Trecho para leitura:
_____

Defensores do relativismo linguístico assumem que, grosso modo, a língua natural e a cultura de uma comunidade específica funcionam como uma espécie de calibrador para aqueles que delas partilhem, de modo que pertencer a grupos de falantes cujas línguas e cujas características culturais sejam distintas significa, necessariamente, apresentar categorização distinta da realidade. Versões mais radicais do relativismo linguístico, como a que é conhecida como Hipótese Sapir-Whorf, sequer consideram que o mundo apresente estrutura; de acordo com essa hipótese, toda e qualquer categorização do mundo descenderia diretamente das línguas faladas pelos indivíduos.

Afirmar que o acesso à realidade pelos indivíduos é, em algum nível, mediado margeia a interpretação de que a visão de mundo de grupos de falantes apartados seja mutuamente ininteligível e, além disso, remete ao debate milenar entre racionalistas e empiristas sobre a origem dos conhecimentos humanos (Platão, Aristóteles, Tomás de Aquino, Kant, Descartes, Hume e Quine, dentre muitos outros filósofos, dedicaram parte considerável de sua obra a tais questões). Em última instância, as teorias relativísticas esvaziam de sentido as tentativas de se definir o que seja uma realidade objetiva, posto que, sempre conduzidos por uma perspectiva parcial do mundo, os indivíduos não tem como recorrer a ela senão de forma indireta.

_____

Amostra dos dados:
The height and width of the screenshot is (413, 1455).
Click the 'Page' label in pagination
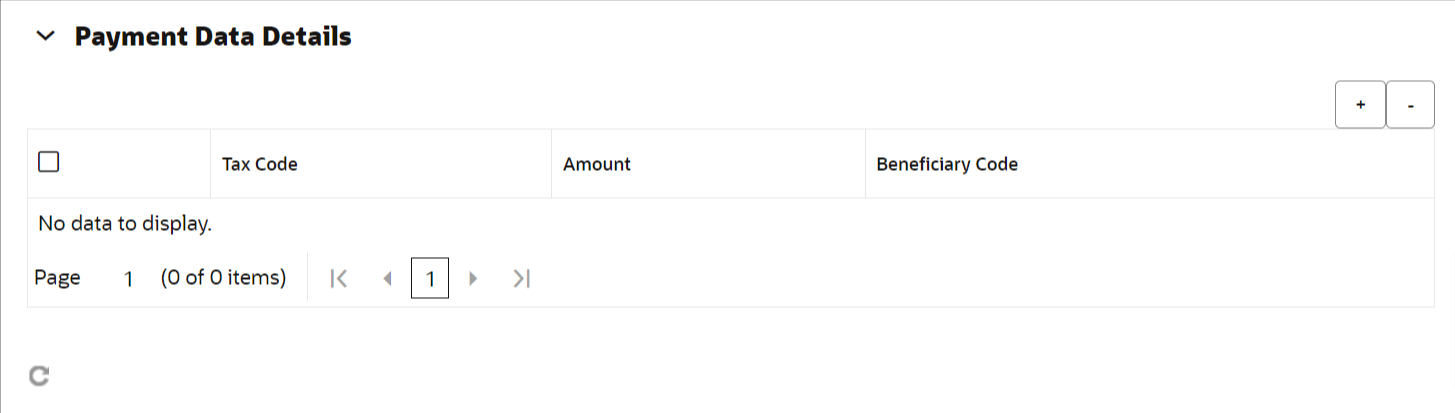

_____

Objetivo do exercício: Transcreva do texto sobre relativismo linguístico o trecho entre "Defensores do relativismo" e "faladas pelos indivíduos.", incluindo essas palavras.

Resposta completa:
Defensores do relativismo linguístico assumem que, grosso modo, a língua natural e a cultura de uma comunidade específica funcionam como uma espécie de calibrador para aqueles que delas partilhem, de modo que pertencer a grupos de falantes cujas línguas e cujas características culturais sejam distintas significa, necessariamente, apresentar categorização distinta da realidade. Versões mais radicais do relativismo linguístico, como a que é conhecida como Hipótese Sapir-Whorf, sequer consideram que o mundo apresente estrutura; de acordo com essa hipótese, toda e qualquer categorização do mundo descenderia diretamente das línguas faladas pelos indivíduos.